START Supplied data

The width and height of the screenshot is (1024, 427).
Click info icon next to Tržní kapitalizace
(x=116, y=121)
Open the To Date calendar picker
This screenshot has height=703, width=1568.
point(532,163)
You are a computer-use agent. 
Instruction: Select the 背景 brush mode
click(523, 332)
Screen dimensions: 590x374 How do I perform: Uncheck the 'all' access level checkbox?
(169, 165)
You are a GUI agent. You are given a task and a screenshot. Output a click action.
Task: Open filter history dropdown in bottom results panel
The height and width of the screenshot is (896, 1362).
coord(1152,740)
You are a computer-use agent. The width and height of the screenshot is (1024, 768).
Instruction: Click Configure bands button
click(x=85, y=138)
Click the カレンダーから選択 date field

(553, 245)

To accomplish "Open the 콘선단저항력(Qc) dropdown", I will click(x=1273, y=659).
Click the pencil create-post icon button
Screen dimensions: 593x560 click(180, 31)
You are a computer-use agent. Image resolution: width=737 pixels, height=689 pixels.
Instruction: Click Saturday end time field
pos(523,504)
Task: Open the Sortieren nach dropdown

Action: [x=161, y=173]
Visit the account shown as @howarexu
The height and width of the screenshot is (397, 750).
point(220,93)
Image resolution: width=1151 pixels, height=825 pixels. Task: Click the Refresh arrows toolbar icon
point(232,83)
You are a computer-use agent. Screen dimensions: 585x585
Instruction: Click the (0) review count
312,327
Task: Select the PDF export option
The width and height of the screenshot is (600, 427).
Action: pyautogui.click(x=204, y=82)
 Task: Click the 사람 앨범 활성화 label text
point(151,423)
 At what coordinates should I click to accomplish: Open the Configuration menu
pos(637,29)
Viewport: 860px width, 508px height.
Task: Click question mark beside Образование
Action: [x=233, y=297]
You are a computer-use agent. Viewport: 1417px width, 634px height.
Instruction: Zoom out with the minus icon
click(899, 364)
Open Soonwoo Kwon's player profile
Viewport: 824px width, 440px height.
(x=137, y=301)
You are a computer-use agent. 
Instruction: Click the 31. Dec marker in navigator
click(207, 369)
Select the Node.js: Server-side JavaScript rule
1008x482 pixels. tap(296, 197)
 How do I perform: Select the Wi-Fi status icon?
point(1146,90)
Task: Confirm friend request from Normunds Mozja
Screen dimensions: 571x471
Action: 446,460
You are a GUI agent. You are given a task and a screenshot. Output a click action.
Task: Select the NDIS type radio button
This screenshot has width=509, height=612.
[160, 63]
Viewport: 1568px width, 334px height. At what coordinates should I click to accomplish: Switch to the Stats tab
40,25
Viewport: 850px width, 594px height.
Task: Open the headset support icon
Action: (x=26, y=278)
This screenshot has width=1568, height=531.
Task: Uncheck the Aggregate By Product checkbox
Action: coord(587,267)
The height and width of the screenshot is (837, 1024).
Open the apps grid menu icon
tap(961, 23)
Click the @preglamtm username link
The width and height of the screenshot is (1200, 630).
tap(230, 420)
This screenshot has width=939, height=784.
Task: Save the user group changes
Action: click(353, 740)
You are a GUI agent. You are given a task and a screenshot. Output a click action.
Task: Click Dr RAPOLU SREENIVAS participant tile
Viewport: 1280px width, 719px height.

END Supplied data

What to produce —
When you reach the line with "Task: Confirm friend" in the records above, start writing out lines exactly, and stop once the line with "Task: Select the NDIS type radio button" has been written; include nothing else.

Response to the task —
Task: Confirm friend request from Normunds Mozja
Screen dimensions: 571x471
Action: 446,460
You are a GUI agent. You are given a task and a screenshot. Output a click action.
Task: Select the NDIS type radio button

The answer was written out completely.